Lewis v. 96 Wythe Acquisition LLC

Lewis v 96 Wythe Acquisition LLC (2022 NY Slip Op 02363)
Lewis v 96 Wythe Acquisition LLC
2022 NY Slip Op 02363
Decided on April 12, 2022
Appellate Division, First Department
Published by New York State Law Reporting Bureau pursuant to Judiciary Law § 431.
This opinion is uncorrected and subject to revision before publication in the Official Reports.


Decided and Entered: April 12, 2022
Before: Renwick, J.P., Gesmer, Singh, Rodriguez, JJ.

Index No. 23716/15E Appeal No. 15638 Case No. 2021-02500

[*1]William Lewis, Plaintiff-Respondent,

v

96 Wythe Acquisition LLC, et al., Defendants/Third-Party Plaintiffs-Appellants-Respondents, All Island Masonry & Concrete, Inc., et al., Defendant/Third-Party Defendant-Respondent-Appellant.




Hardin Kundla McKeon & Poletto PA, New York (Stephen J. Donahue of counsel), for appellants-respondents.

Correia, Conway & Stiefeld, White Plains (Michael G. Conway of counsel), for respondent-appellant.

Silberstein, Awad & Miklos, P.C., Garden City (Jeffrey Bloomfield of counsel), for respondent.

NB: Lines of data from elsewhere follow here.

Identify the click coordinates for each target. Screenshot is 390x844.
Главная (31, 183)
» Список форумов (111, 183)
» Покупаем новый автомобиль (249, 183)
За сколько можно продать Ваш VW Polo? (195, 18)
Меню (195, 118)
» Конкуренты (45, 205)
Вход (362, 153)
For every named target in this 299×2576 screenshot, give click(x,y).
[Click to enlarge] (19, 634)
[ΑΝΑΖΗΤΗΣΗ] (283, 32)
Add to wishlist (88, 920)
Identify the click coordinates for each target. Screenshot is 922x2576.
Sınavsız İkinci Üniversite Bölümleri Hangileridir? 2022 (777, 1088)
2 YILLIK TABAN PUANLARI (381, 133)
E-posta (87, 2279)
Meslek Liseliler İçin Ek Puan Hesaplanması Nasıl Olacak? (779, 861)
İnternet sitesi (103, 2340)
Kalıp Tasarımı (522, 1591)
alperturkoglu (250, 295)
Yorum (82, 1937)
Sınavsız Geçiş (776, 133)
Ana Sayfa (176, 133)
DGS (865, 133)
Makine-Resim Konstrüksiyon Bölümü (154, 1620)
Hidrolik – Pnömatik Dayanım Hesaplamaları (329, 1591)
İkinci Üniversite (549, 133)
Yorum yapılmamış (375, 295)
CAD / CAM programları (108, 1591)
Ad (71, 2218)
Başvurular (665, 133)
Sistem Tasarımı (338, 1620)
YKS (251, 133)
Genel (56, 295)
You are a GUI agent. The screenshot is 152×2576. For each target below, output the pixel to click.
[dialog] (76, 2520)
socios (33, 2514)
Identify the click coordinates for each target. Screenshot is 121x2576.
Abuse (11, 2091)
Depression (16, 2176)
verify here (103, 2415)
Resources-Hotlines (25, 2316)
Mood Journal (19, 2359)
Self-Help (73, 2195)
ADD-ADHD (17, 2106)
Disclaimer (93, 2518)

Order, Supreme Court, Bronx County (Lucindo Suarez, J.), entered on or about December 28, 2020, which, to the extent appealed from, granted plaintiff's motion for summary judgment on his common-law negligence and Labor Law §§ 200 and 240(1) claims and denied the motion of defendants 96 Wythe Acquisition LLC (96 Wythe) and Dimyon Development Corp. (Dimyon) for summary judgment dismissing plaintiff's common-law negligence and Labor Law § 200 claims as against them, for contractual indemnification from defendant/third-party defendant All Island Masonry & Concrete, Inc.'s (All Island), and dismissing All Island's cross claims, unanimously modified, on the law, plaintiff's motion denied, 96 Wythe and Dimyon's motion granted to the extent of conditionally granting 96 Wythe and Dimyon's summary judgment on the contractual indemnification claim against All Island, and otherwise affirmed without costs.

The motion court should have denied plaintiff's motion for partial summary judgment as to liability under Labor Law § 240(1). Plaintiff testified at his deposition that an unsecured metal beam on a barella cart fell and struck him after a coworker moved the cart. All Island's project manager, however, testified that, in conversation after the accident, plaintiff had admitted to him that the metal beam slipped out of his hand. These two versions of how the accident happened, each given by plaintiff, the sole witness to the incident, are inconsistent with each other and give rise to an issue of fact as to whether plaintiff's accident was caused by a failure of a safety device within the purview of section 240(1) (see Albino v 221-223 W. 82 Owners Corp., 142 AD3d 799, 800-801 [1st Dept 2016]; Ellerbe v Port Auth. of N.Y. & N.J., 91 AD3d 441, 442 [1st Dept 2012]; see also Rodriguez v Margaret Tietz Ctr. for Nursing Care, 84 NY2d 841 [1994] [Labor Law § 240(1) not implicated where beam fell out of worker's hands]; Outar v City of New York, 286 AD2d 671 [2d Dept 2001], affd 5 NY3d 731 [2005]).

The motion court should also have denied plaintiff's motion with respect to the common-law negligence and Labor Law § 200 claims based on the contradictory accounts of the accident.

Summary judgment on the contractual indemnification claim against All Island must be granted conditionally rather than unconditionally, in light of the pending issues of fact as to defendants' negligence (see Aramburu v Midtown West B, LLC, 126 AD3d 498, 500-501 [1st Dept 2015]). Finally, dismissal of All Island's cross claims was properly denied. THIS CONSTITUTES THE DECISION AND ORDER

OF THE SUPREME COURT, APPELLATE DIVISION, FIRST DEPARTMENT.